Il Roland Garros 2026 continua a parlare italiano. Nella stessa giornata in cui Flavio Cobolli ha conquistato per la prima volta in carriera gli ottavi di finale a Parigi battendo lo statunitense Learner Tien, anche Matteo Berrettini e Matteo Arnaldi hanno staccato il pass per la seconda settimana dello Slam francese. Una tripletta che conferma l’ottimo stato di salute del tennis azzurro e che assume ancora più valore perché arriva in un torneo che ha già perso protagonisti come Jannik Sinner, Novak Djokovic e Carlos Alcaraz, rendendo il tabellone maschile uno dei più aperti degli ultimi anni.
Se Cobolli ha impressionato per autorità e maturità, Berrettini e Arnaldi hanno scelto una strada molto diversa: quella della sofferenza.
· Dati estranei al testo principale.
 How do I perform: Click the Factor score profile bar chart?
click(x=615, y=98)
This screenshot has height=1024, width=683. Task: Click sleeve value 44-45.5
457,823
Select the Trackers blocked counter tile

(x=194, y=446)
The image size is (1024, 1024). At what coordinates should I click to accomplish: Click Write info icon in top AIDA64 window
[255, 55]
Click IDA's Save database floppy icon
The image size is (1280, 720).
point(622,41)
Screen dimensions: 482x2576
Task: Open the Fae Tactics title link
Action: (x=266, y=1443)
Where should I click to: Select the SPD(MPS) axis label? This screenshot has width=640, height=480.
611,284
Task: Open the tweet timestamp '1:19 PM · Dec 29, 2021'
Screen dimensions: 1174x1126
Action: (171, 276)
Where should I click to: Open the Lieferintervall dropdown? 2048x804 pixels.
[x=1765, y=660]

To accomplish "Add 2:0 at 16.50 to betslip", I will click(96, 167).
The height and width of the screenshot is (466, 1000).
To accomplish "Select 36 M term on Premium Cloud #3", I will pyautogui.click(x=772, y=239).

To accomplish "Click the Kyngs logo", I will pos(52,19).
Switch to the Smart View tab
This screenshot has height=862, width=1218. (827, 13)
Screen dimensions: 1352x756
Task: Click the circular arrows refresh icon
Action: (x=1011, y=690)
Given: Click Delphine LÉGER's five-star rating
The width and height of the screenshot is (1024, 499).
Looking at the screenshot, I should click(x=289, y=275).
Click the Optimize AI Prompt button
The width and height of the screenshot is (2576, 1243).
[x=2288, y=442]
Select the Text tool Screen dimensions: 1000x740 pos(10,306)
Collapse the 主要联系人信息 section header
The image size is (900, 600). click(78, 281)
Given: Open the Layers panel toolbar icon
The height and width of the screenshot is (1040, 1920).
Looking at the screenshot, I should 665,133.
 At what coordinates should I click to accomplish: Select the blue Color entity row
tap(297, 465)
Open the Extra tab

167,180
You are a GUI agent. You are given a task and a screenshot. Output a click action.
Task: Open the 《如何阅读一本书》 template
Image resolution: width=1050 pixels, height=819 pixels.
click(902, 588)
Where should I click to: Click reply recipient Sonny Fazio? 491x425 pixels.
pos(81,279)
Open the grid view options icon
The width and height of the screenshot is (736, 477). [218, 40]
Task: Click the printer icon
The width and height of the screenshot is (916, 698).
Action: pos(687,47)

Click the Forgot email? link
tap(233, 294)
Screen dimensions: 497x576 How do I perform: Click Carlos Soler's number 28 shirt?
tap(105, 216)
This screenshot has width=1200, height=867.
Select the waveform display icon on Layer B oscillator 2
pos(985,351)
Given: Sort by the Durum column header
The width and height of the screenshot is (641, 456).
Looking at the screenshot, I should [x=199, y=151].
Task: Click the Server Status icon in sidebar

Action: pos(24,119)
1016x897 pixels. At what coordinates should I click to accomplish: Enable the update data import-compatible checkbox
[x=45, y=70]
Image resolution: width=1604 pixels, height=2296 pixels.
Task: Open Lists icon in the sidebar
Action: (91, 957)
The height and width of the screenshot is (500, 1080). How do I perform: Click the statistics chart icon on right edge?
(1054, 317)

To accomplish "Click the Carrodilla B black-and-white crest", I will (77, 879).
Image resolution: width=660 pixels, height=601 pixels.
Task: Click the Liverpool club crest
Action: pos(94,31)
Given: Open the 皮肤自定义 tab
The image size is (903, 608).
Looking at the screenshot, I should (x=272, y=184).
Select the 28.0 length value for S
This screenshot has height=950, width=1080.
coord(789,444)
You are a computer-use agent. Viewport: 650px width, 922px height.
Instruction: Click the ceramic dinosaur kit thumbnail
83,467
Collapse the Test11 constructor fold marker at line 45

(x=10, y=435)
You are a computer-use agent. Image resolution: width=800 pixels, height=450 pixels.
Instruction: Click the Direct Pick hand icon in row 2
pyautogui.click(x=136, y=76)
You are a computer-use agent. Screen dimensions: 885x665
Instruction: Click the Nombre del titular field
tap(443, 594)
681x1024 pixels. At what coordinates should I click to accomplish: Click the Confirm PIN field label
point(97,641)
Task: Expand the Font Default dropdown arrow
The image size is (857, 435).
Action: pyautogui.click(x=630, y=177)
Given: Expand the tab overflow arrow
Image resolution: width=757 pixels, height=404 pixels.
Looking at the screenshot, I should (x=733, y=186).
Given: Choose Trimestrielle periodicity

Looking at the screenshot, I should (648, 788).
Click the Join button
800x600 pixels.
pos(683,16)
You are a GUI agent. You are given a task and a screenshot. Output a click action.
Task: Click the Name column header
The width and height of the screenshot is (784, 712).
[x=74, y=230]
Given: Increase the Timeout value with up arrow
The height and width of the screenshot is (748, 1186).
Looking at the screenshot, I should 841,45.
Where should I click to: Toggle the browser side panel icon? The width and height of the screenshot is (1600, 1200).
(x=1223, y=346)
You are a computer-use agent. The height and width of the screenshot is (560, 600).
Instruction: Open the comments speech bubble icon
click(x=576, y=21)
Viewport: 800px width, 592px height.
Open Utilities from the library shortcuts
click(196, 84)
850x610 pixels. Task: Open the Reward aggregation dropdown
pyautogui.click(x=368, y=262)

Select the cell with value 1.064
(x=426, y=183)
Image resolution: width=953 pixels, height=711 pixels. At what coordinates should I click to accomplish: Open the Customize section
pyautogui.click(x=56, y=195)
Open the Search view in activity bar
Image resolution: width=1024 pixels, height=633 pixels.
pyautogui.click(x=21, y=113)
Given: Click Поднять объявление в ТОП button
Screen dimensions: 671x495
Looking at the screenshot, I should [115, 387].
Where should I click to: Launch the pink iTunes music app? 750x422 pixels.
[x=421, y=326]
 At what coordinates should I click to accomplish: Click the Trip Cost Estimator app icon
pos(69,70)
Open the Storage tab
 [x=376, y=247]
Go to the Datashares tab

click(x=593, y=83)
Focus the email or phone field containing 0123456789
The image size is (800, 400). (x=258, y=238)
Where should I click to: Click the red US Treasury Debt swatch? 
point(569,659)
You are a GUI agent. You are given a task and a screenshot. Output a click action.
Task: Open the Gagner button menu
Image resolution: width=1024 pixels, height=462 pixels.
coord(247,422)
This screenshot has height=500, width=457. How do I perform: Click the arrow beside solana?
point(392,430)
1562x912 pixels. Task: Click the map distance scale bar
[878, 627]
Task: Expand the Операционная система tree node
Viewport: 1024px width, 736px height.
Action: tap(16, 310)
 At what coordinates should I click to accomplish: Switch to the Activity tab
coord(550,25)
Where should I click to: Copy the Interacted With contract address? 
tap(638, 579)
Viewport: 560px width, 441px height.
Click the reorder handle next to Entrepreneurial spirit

Entrambi hanno infatti dovuto superare due autentiche maratone sportive per continuare il loro cammino sulla terra rossa parigina.
Berrettini, una battaglia da oltre cinque ore
La qualificazione più emozionante porta la firma di Matteo Berrettini. Il romano ha superato l’argentino Francisco Comesaña dopo 5 ore e 13 minuti di gioco, imponendosi con il punteggio di 7-6(3), 5-7, 6-7(4), 6-4, 7-6(13). Decisivo un interminabile super tie-break finale vinto 15-13, dopo aver annullato anche due match point.
Una vittoria che vale molto più di un semplice ottavo di finale. Negli ultimi anni gli infortuni hanno spesso interrotto il percorso dell’ex numero 6 del mondo proprio nei momenti migliori, costringendolo a ripartire più volte. Il romano ha ammesso di aver attraversato mesi complicati, segnati da dubbi e incertezze, e di aver spesso messo in discussione la possibilità di tornare a competere a questi livelli. Per questo la qualificazione agli ottavi ha assunto un valore che va oltre il risultato sportivo: la conferma di poter essere ancora protagonista nei grandi tornei.
Agli ottavi del Roland Garros 2026 troverà l’argentino Juan Manuel Cerúndolo, protagonista nei giorni scorsi dell’eliminazione di Jannik Sinner.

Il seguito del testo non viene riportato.